Copy out the lines starting with the one that contains "This screenshot has height=784, width=1392." and going on through the one that contains "click(956, 479)", swapping "Where should I click" for "Where do I click" and changing nothing else.

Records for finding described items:
··········
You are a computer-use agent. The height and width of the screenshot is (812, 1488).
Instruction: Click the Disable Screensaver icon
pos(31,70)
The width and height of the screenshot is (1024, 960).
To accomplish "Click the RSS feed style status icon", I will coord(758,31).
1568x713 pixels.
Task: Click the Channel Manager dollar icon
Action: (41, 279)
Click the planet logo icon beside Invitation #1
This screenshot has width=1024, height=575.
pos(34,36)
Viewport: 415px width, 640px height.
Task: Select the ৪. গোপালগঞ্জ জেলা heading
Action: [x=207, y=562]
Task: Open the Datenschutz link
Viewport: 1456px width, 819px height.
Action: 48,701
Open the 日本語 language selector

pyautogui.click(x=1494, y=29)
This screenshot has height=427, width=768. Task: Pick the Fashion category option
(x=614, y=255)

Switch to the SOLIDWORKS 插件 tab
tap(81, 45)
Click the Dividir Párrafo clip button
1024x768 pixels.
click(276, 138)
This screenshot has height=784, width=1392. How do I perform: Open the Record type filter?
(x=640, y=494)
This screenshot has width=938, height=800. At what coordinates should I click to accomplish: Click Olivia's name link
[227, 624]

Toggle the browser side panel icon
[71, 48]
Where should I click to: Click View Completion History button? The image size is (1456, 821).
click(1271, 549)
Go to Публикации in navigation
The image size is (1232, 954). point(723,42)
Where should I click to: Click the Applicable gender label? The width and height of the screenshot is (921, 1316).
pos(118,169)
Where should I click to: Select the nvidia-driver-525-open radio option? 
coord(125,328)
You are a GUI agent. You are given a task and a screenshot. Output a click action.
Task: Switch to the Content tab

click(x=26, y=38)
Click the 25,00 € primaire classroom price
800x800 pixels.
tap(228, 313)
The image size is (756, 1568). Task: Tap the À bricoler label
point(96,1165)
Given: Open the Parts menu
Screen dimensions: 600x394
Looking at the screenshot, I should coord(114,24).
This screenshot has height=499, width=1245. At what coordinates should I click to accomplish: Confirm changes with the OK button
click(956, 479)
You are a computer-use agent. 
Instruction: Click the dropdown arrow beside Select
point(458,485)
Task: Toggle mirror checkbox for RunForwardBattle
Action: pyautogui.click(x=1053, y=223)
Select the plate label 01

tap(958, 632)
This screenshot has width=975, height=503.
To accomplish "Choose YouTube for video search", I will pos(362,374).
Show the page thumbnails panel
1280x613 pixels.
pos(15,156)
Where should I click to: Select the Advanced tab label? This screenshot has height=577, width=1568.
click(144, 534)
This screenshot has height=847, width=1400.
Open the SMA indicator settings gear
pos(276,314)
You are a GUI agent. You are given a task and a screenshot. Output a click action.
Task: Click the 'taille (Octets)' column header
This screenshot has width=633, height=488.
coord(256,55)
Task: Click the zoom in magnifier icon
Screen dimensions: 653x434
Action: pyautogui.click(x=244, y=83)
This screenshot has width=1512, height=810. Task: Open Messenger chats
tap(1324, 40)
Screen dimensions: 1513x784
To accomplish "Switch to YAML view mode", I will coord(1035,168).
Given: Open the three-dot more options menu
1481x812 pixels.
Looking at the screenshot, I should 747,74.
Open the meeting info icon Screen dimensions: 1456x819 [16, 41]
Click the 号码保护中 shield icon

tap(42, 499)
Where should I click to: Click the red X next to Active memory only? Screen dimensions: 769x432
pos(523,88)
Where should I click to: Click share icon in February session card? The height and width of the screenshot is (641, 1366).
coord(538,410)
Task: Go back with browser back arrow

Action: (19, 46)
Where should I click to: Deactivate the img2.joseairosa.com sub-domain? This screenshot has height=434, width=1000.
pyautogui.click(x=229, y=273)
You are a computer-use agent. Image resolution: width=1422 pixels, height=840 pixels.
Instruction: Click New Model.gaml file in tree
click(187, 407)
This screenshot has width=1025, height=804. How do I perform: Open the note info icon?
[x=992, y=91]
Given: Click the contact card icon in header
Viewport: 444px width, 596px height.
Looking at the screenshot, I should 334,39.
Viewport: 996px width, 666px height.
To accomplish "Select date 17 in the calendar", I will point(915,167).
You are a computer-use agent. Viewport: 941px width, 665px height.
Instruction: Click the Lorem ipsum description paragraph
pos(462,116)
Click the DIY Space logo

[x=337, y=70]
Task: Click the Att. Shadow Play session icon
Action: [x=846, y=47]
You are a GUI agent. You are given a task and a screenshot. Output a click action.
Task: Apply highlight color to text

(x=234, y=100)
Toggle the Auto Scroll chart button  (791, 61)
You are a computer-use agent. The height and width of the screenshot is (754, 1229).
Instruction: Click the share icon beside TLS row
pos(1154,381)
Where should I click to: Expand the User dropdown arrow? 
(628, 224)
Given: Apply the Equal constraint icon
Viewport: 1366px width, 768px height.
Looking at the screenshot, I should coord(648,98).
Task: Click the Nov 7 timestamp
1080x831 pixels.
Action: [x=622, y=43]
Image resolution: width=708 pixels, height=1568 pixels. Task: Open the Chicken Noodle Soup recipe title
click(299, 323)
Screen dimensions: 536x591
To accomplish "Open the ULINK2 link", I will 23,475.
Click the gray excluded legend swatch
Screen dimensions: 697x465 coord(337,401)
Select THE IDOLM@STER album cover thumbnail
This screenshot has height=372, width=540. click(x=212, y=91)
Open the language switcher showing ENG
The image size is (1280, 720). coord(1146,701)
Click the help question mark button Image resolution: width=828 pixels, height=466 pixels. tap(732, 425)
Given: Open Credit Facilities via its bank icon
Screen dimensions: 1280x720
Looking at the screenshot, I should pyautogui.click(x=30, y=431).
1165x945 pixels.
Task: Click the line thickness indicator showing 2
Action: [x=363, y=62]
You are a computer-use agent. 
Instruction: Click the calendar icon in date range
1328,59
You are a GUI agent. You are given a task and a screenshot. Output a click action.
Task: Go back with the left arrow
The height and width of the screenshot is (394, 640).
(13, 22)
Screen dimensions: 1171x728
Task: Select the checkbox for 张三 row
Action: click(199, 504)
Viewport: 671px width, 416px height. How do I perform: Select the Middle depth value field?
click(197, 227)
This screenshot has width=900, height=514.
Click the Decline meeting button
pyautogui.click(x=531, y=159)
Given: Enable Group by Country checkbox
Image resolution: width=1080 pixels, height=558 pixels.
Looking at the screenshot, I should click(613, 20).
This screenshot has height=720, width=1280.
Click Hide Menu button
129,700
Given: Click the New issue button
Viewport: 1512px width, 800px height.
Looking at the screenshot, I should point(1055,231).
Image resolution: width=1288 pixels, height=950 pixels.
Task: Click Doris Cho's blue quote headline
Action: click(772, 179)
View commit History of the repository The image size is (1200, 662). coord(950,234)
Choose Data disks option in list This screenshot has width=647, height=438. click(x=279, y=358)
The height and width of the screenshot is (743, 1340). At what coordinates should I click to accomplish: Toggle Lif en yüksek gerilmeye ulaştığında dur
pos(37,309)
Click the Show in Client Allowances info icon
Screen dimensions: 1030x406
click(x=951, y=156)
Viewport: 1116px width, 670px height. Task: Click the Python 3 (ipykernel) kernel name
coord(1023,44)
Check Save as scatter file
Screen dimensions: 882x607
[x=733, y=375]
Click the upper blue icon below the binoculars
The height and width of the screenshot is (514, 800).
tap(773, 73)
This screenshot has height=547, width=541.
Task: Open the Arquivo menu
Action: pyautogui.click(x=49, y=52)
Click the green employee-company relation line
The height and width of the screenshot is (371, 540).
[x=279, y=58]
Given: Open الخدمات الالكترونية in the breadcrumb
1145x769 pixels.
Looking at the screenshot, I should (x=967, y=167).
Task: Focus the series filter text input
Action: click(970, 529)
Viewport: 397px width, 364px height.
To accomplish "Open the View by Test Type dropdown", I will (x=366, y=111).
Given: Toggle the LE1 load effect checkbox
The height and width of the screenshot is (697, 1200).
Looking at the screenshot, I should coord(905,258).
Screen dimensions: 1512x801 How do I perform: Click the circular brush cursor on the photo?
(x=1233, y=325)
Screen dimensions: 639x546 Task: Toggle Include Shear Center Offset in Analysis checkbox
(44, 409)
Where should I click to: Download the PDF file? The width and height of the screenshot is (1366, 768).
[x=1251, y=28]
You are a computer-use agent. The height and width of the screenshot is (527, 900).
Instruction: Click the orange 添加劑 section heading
··········
- OUTPUT FOR THIS TASK:
This screenshot has height=784, width=1392. How do I perform: Open the Record type filter?
(x=640, y=494)
This screenshot has width=938, height=800. At what coordinates should I click to accomplish: Click Olivia's name link
[227, 624]

Toggle the browser side panel icon
[71, 48]
Where do I click to: Click View Completion History button? The image size is (1456, 821).
click(1271, 549)
Go to Публикации in navigation
The image size is (1232, 954). point(723,42)
Where do I click to: Click the Applicable gender label? The width and height of the screenshot is (921, 1316).
pos(118,169)
Where do I click to: Select the nvidia-driver-525-open radio option? 
coord(125,328)
You are a GUI agent. You are given a task and a screenshot. Output a click action.
Task: Switch to the Content tab

click(x=26, y=38)
Click the 25,00 € primaire classroom price
800x800 pixels.
tap(228, 313)
The image size is (756, 1568). Task: Tap the À bricoler label
point(96,1165)
Given: Open the Parts menu
Screen dimensions: 600x394
Looking at the screenshot, I should coord(114,24).
This screenshot has height=499, width=1245. At what coordinates should I click to accomplish: Confirm changes with the OK button
click(956, 479)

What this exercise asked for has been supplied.